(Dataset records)

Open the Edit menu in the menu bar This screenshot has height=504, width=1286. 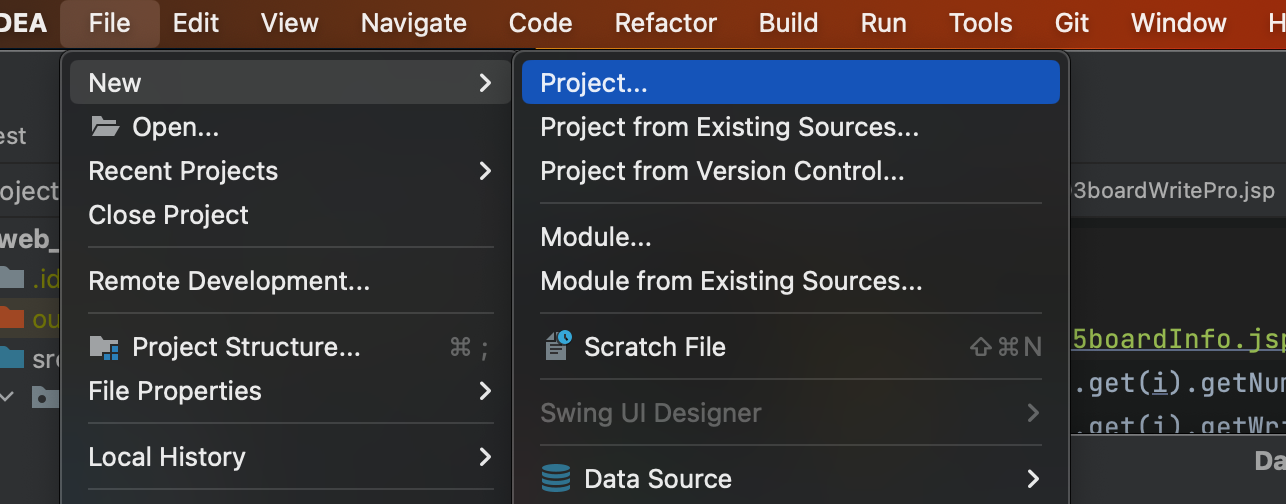(x=196, y=22)
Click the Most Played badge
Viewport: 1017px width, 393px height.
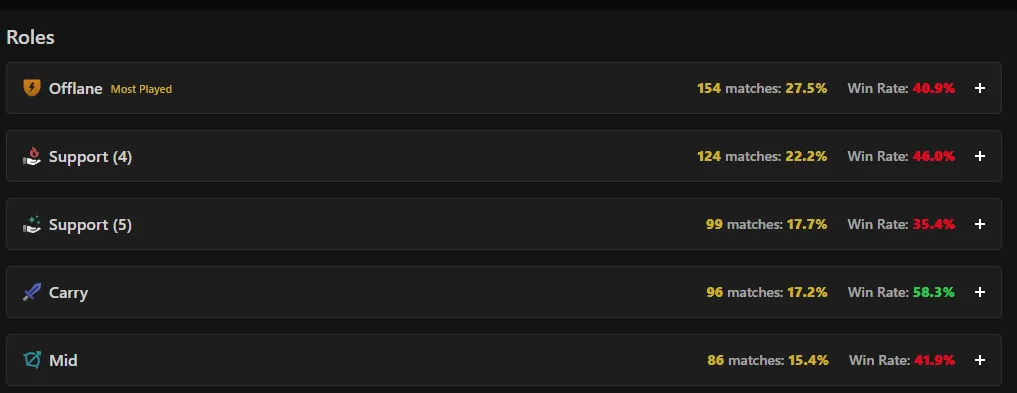pyautogui.click(x=141, y=89)
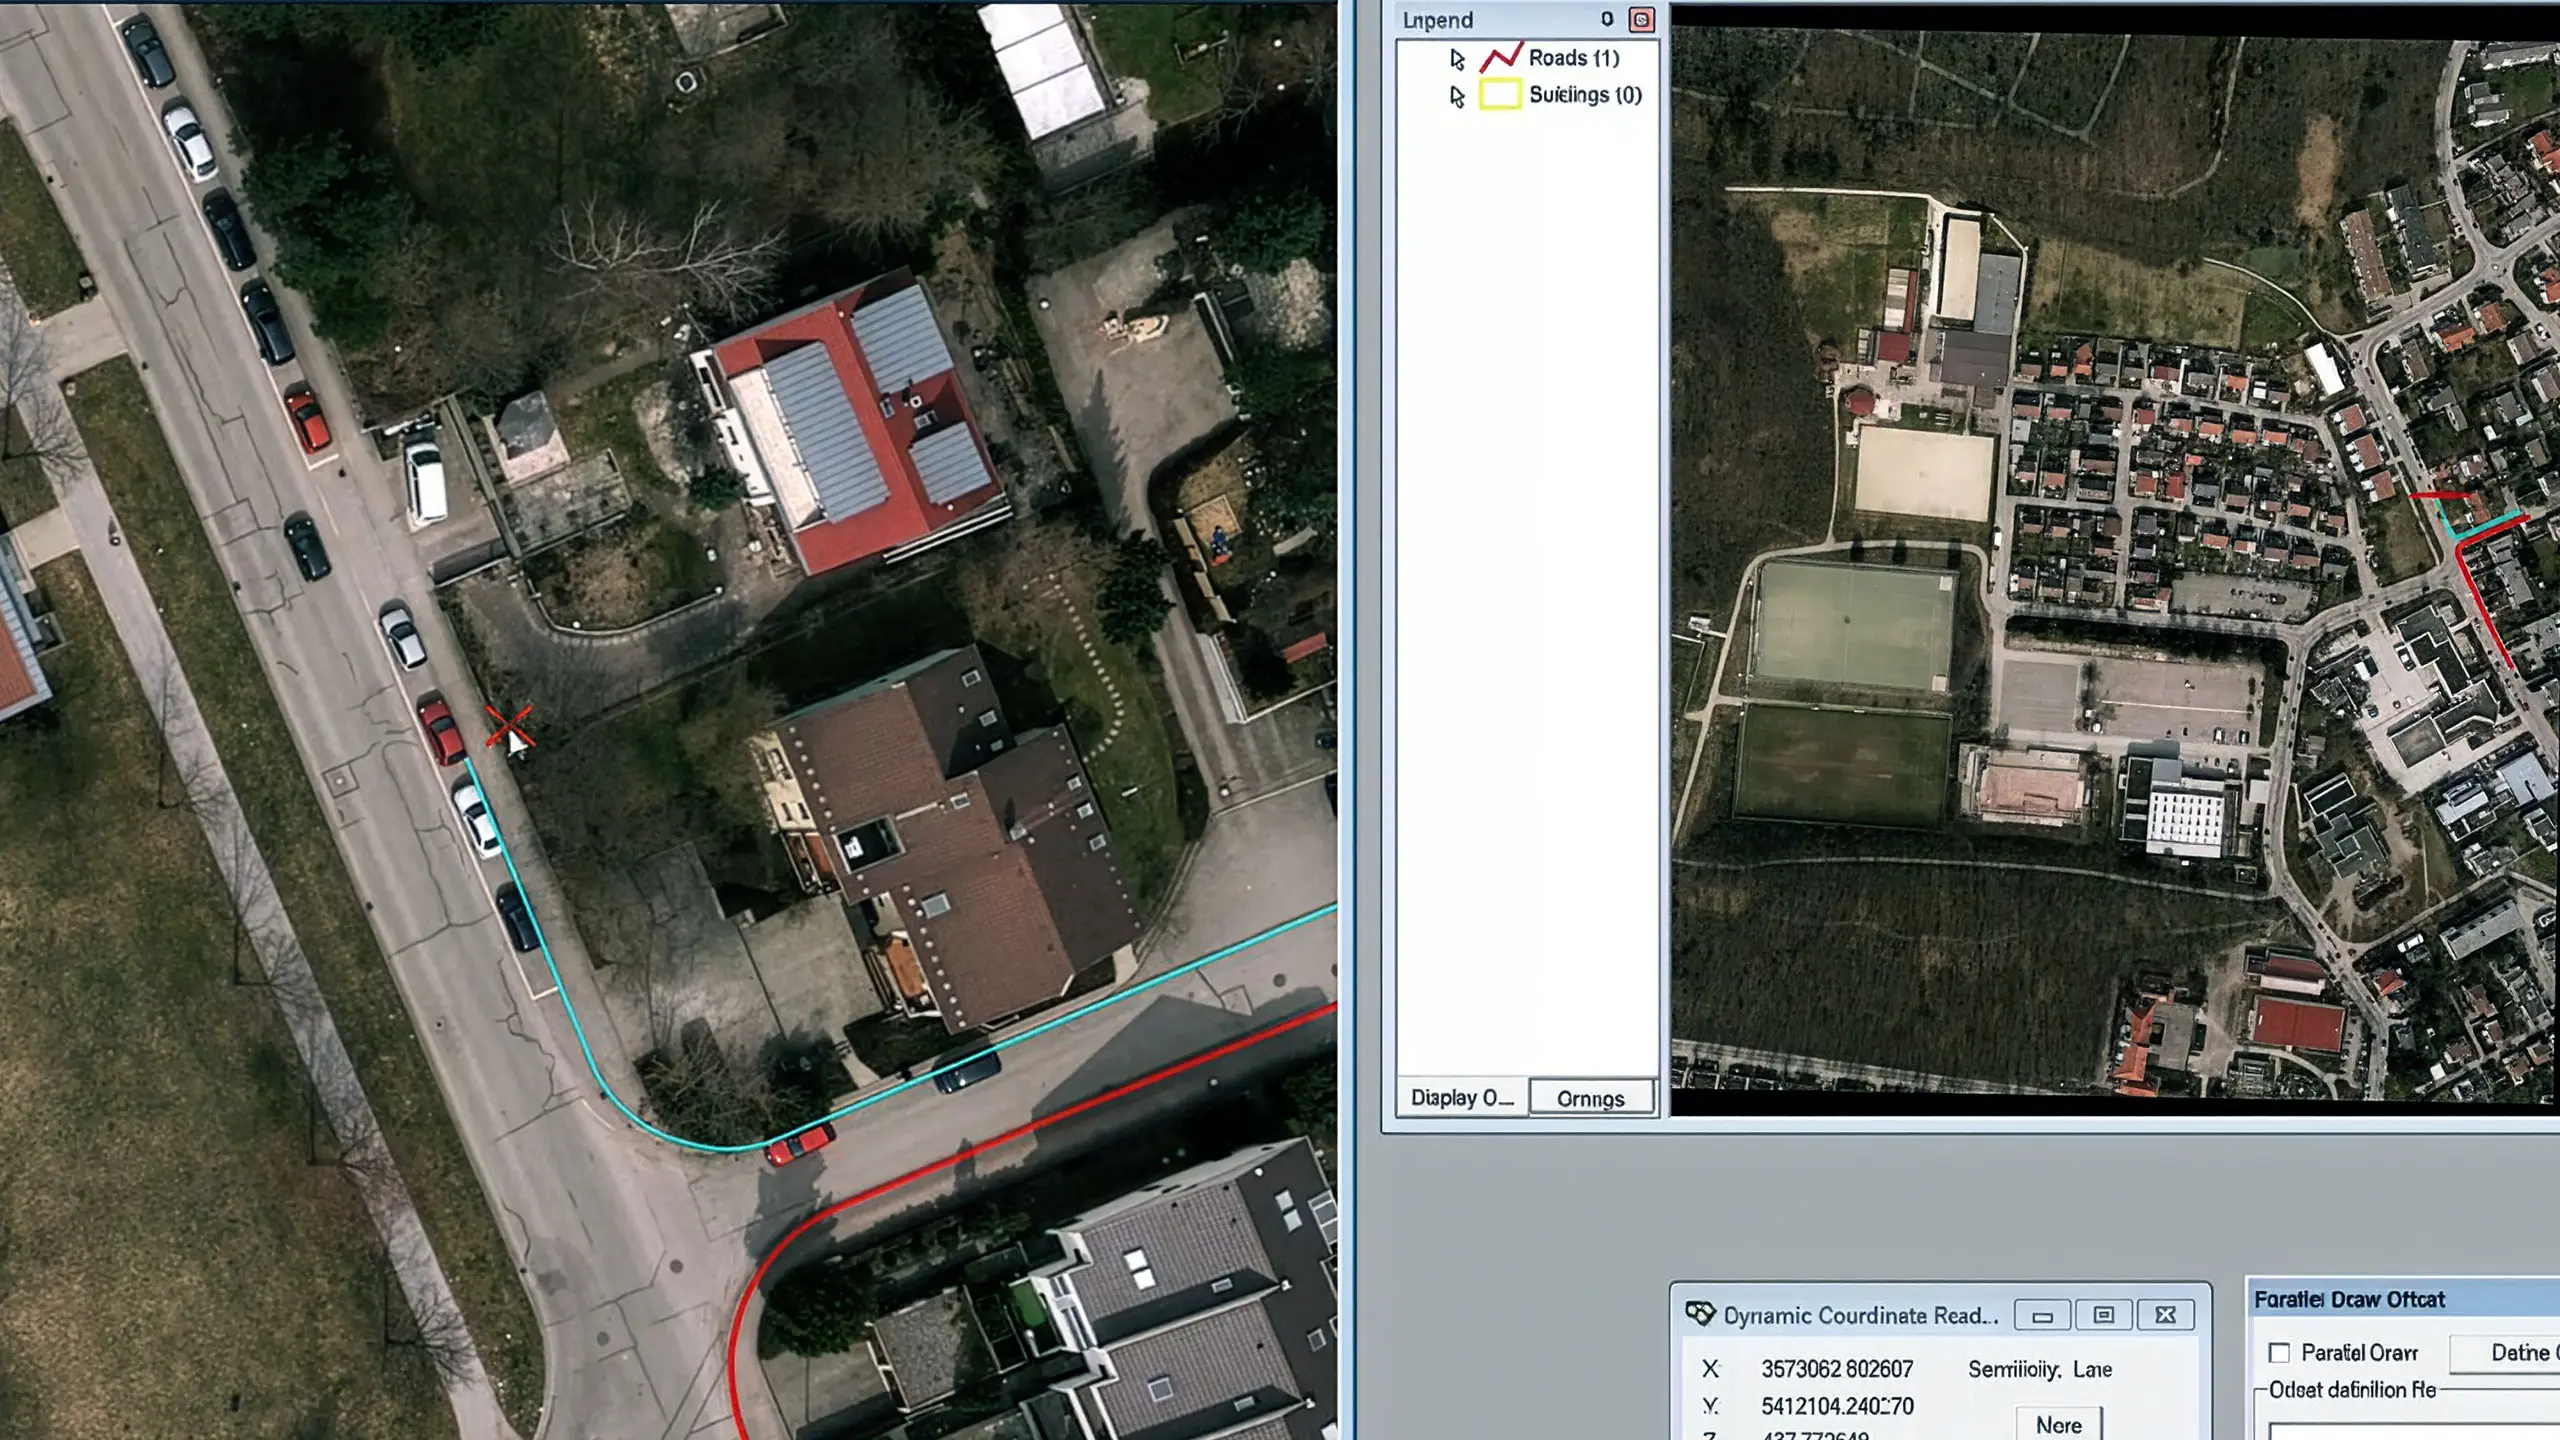The height and width of the screenshot is (1440, 2560).
Task: Close the Dynamic Coordinate Readout window
Action: [x=2166, y=1315]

**Problem:**
Only the lines from the one containing "Click the Most Played badge" through the final line of the data should be given again, exactly and without pictures.

**Response to this exercise:**
Click the Most Played badge
Viewport: 1017px width, 393px height.
pyautogui.click(x=141, y=89)
The height and width of the screenshot is (1440, 2560).
Task: Close the Dynamic Coordinate Readout window
Action: [x=2166, y=1315]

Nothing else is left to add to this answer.